While healthy cartilage is metabolically sluggish, with slow matrix turnover and a net balance of synthesis and degradation, cartilage in early OA or after an injury is highly metabolically active. In the latter situation, stimulated chondrocytes synthesize enzymes and new matrix molecules, with those enzymes becoming activated in the matrix, causing release of degraded aggrecan and type 2 collagen into cartilage and into the synovial fluid. OA cartilage is characterized by gradual depletion of aggrecan, an unfurling of the tightly woven collagen matrix, and loss of type 2 collagen. With these changes comes increasing vulnerability of cartilage, which no longer has compressive stiffness.
Risk Factors
Joint vulnerability and joint loading are the two major factors contributing to the development of OA. On the one hand, a vulnerable joint whose protectors are dysfunctional can develop OA with minimal levels of loading, perhaps even levels encountered during everyday activities. On the other hand, in a young joint with competent protectors, a major acute injury or long-term overloading is necessary to precipitate disease.
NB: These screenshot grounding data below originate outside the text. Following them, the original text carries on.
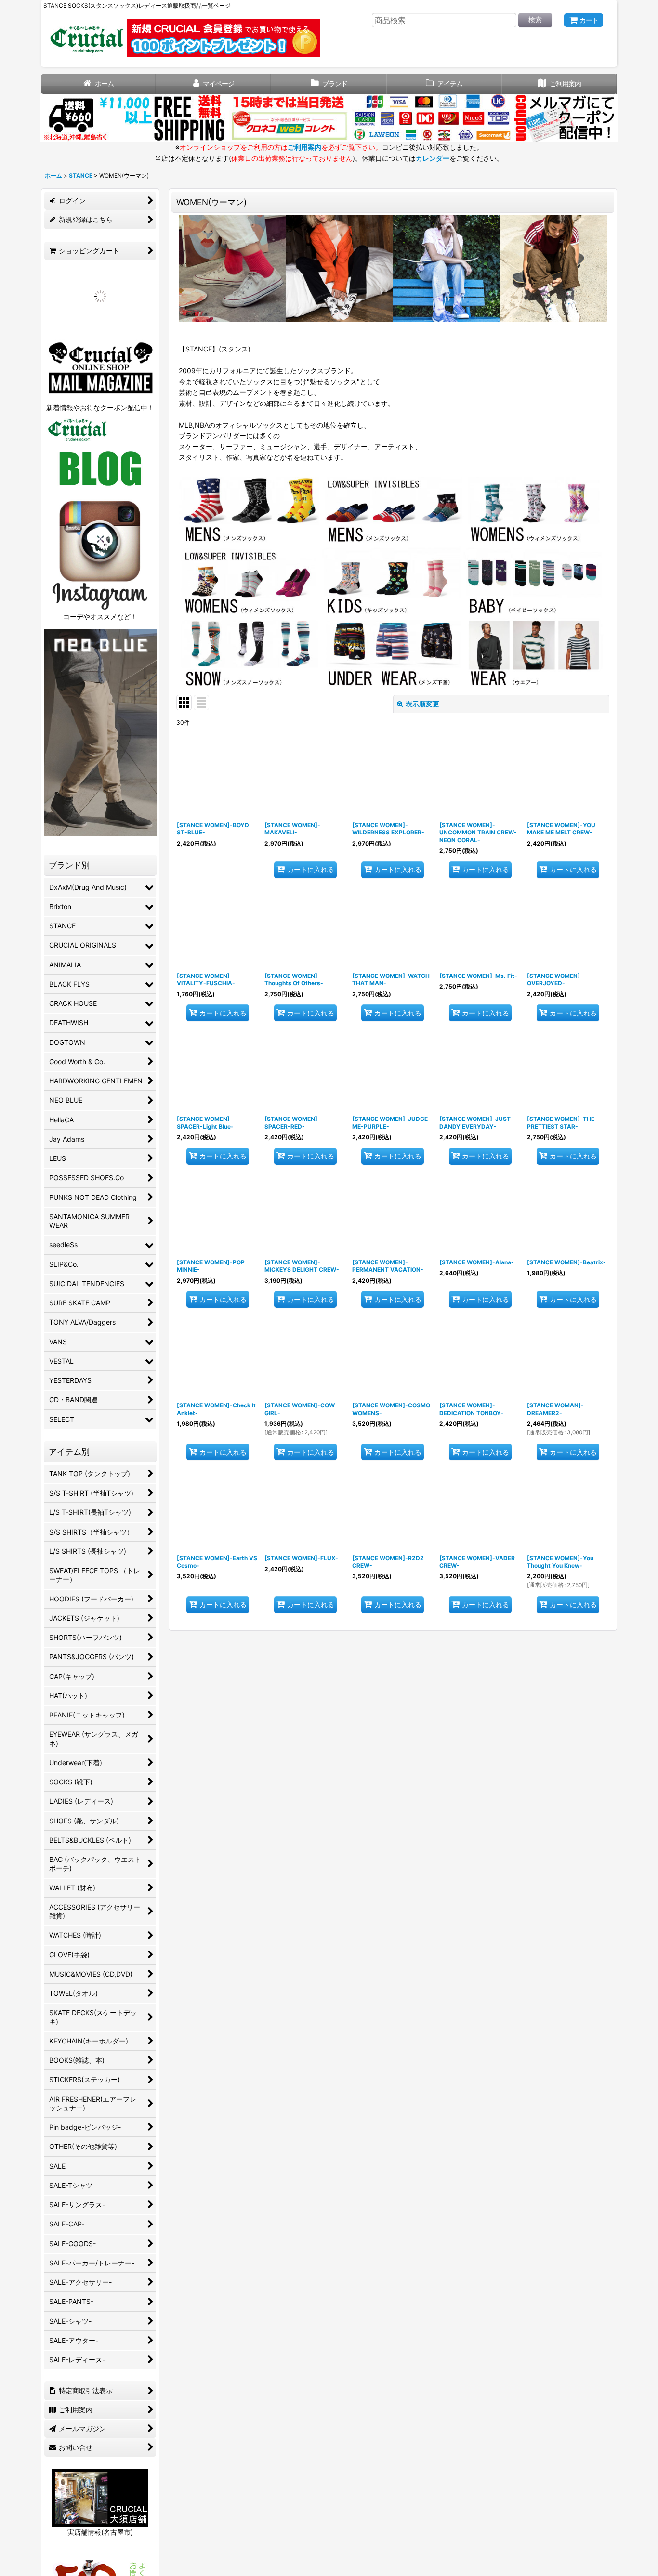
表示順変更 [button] (422, 704)
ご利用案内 (304, 147)
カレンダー (432, 158)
Risk factors for OA can be understood in terms of their effect either on joint vulnerability or on loading (Fig. 18-4).
FIGURE 18-4
Risk factors for osteoarthritis either contribute to the susceptibility of the joint (systemic factors or factors in the local joint environment) or they increase risk by the load they put on the joint. Usually a combination of loading and susceptibility factors is required to cause disease or its progression.